COCOA is a system which allows users to generate word-counts and concordances from literary (or other) texts. It was written originally for Atlas after consultation with various British Universities, and is currently being implemented for System 4-75 at Edinburgh.

The output from a COCOA word-count consists of a table containing every word in the author's vocabulary for that particular text, together with a number indicating how many times that word was used. This table is output three times in different orders: frequency ordering, with the most popular words first; alphabetic ordering, as in a conventional dictionary; and rhyme ordering, which is alphabetic on word endings. In addition a frequency profile table is produced showing how many words were used once each, twice each and so on.

The output from a COCOA concordance contains, for every occurrence of every word (or of a selected group of words), a line giving: a reference, e.g. HAMLET 1: 1: 173; and a limited amount of the context in which the word appears, i.e. a line, a sentence, or as much as possible. The printing of the context is adjusted on the line so that the indexed word appears in a column at the centre of the page.

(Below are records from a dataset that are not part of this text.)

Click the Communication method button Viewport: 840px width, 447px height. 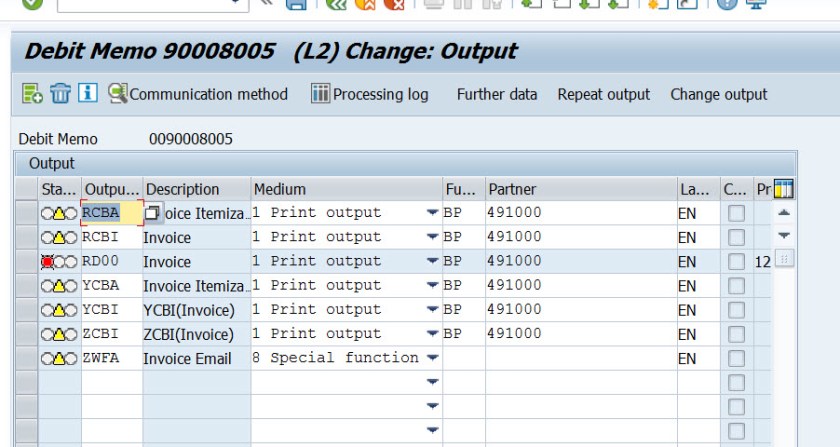point(198,94)

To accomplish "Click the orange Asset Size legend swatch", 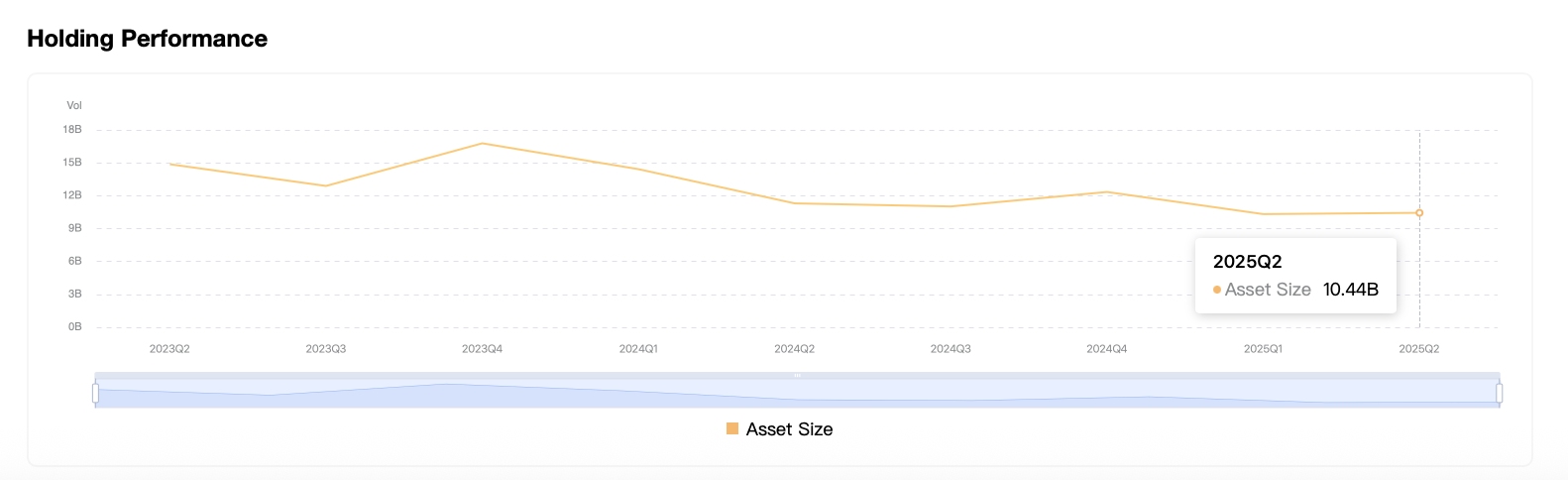I will [732, 428].
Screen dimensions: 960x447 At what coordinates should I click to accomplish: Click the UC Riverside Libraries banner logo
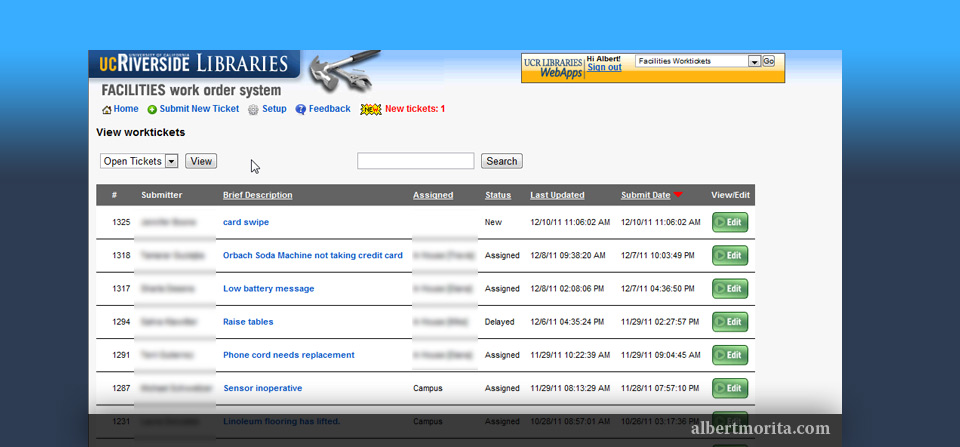click(x=194, y=64)
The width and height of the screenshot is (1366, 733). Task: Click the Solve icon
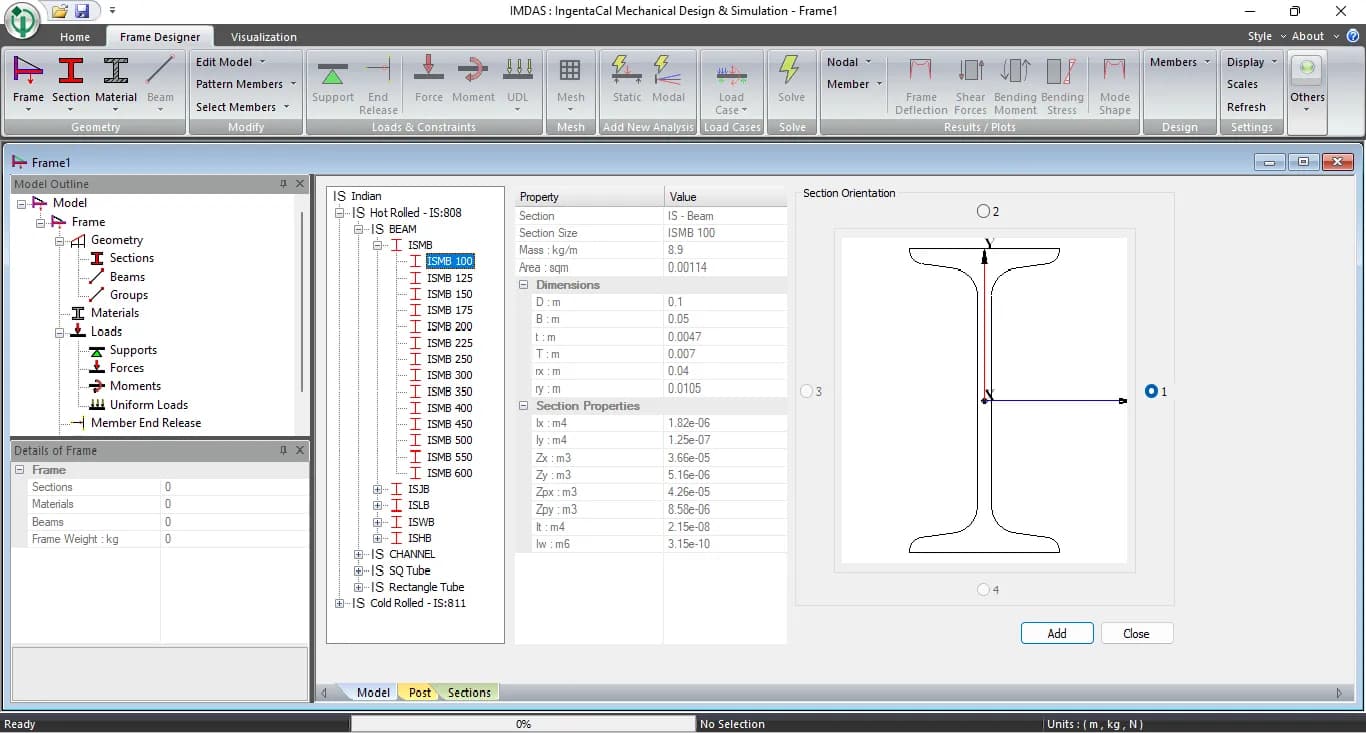[x=792, y=84]
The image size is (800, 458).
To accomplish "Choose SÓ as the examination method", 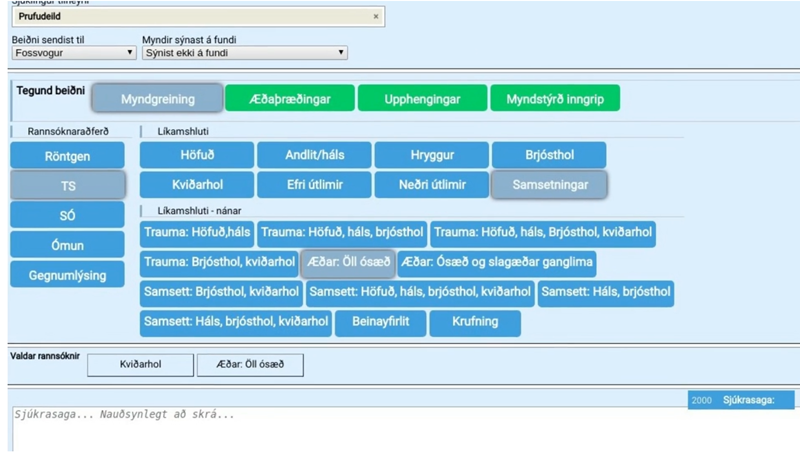I will 67,215.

It is clear that a word-count is a compression process, that is, the amount of output is perhaps a tenth of the amount of input, whereas a full concordance is an expansion process producing output some ten times as large as the input. Thus a user is likely to want to be selective when concording lest he drown himself in output.

Motivation

If the input text is a list of titles of papers from a group of journals, then a concordance is nothing more nor less than a KWIC (Key Word In Context) Index, providing a crude form of Information Retrieval.
In philology it is useful to feed in works written during a particular period to concord examples of the usage of specified words.
A concordance is an aid towards compiling vocabularies for language text-books and indices for technical books.
Word-counts and concordances provide useful tools for quantifying literary style in attempts at establishing authorship.

An outline of facilities

Texts may he punched in any of the media acceptable to Atlas. Works written in non-Roman alphabets must be transliterated. The user may include in the punched text his own comments within square brackets. More important he must include identification records enclosed with angle brackets. (It will be seen that square and angle brackets are special characters which cannot be used as transliterated letters.) The identification records will typically be copied from the headings of the original script, e.g.

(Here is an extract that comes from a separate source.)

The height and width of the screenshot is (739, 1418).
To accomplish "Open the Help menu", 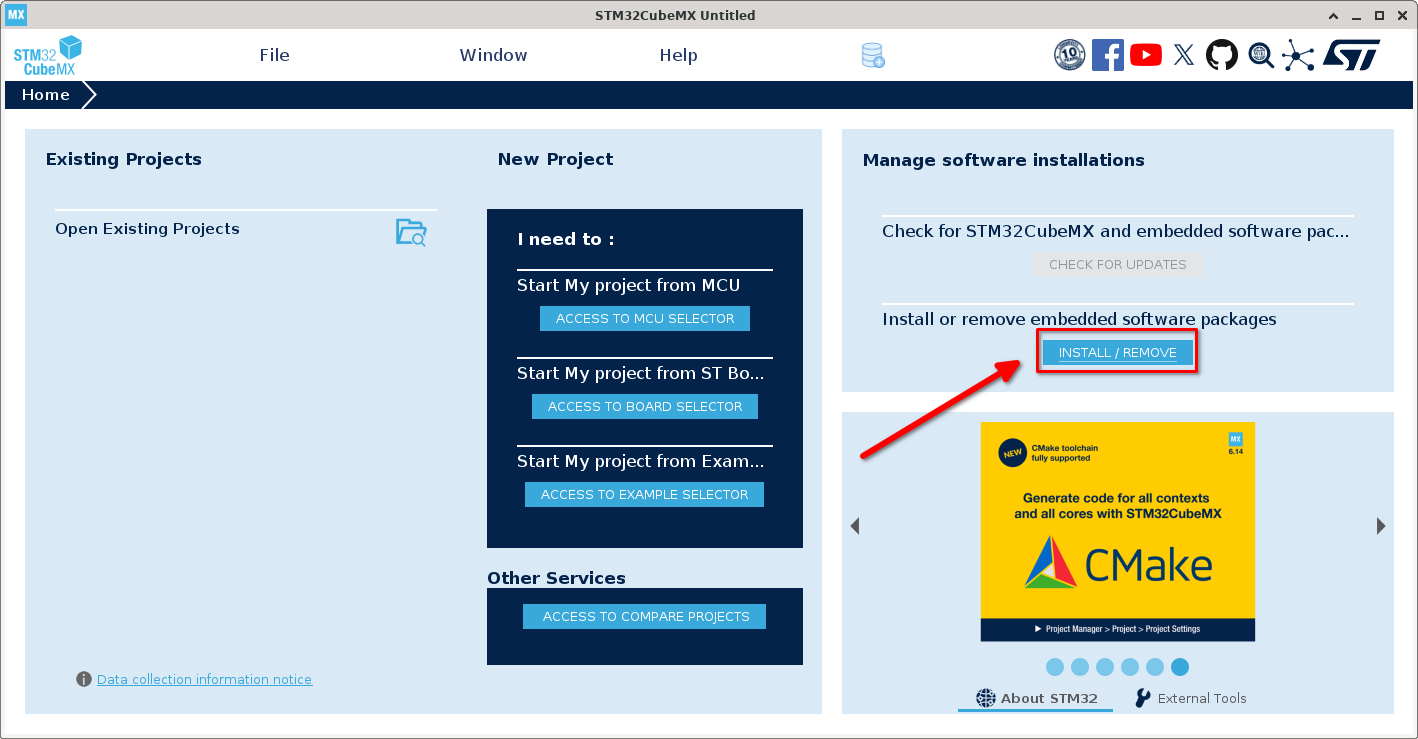I will (678, 55).
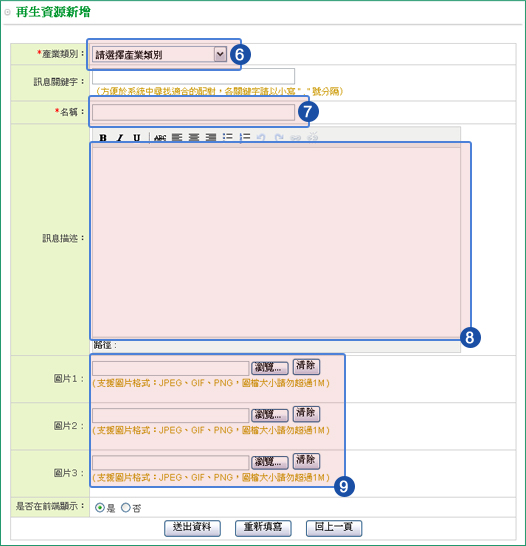This screenshot has width=526, height=546.
Task: Align text left in the editor
Action: 177,138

<W SHAKESPEARE> <T HAMLET> <A 1> <S 1>

the W standing for Writer not William, T for Title, A for Act and S for Scene and so on. The choice of letters is arbitrary and is left to the individual user except that L always stands for Line Number, which is automatically initialized and incremented by the system. These identification records allow COCOA to identify the different sections of text. By reference to these records, users can program COCOA to select those sections of his archive which are appropriate for a particular study. He can also program COCOA to generate references for occurrences of words appearing in the output from a concordance.

A sensible first run on newly punched data is a word-count, since this produces a relatively small amount of printing, and yet it provides the user with all the information he needs to restrict the printing from any subsequent concordances to proportions he can handle. Moreover if he looks through the list of words which appear only once or twice he will probably find amongst the rarely used words some common words mis-spelt. A subsequent concordance of these mis-spelt words would locate their exact positions in the text ready for correction.

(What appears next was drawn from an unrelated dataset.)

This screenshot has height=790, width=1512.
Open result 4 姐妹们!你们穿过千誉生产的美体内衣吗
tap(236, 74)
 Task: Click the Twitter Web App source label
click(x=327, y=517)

The output from a full concordance of the works of Shakespeare would certainly stand higher and would probably weigh heavier than any prospective COCOA user. COCOA therefore provides certain controls for limiting the output from a concordance to manageable proportions. Either the user may provide a list of words of particular interest asking for a concordance including only those words; or he may provide a list of common uninteresting words and request a concordance of all words except those cited; or else he may provide a range of frequencies which interest him, e.g. concord all words appearing more than 10 times but less than 100 times. Frequency control can provide dramatic savings since the most common 2% of the vocabulary is likely to account for over half the text. Along with the frequency range the user provides an alphabetic range, asking for words beginning with A. B, C or D (say). Alphabetic control also permits a large concordance to be broken up into several short runs.

In generating a concordance, COCOA also allows user control over the order in which all the occurrences of each word are printed. This may be decided either by the reference to produce the same sequence as in the text or by the context to the immediate right or left of the indexed word. Context sorting is a help for those linguists who wish to study how words are used together.

Assessment

It is clear from users' comments and suggestions that COCOA could be improved even if its original aims were not extended; but the fact that in its first six months of operation it has been used for studies of works in at least six languages indicates that it provides a worthwhile tool for linguists.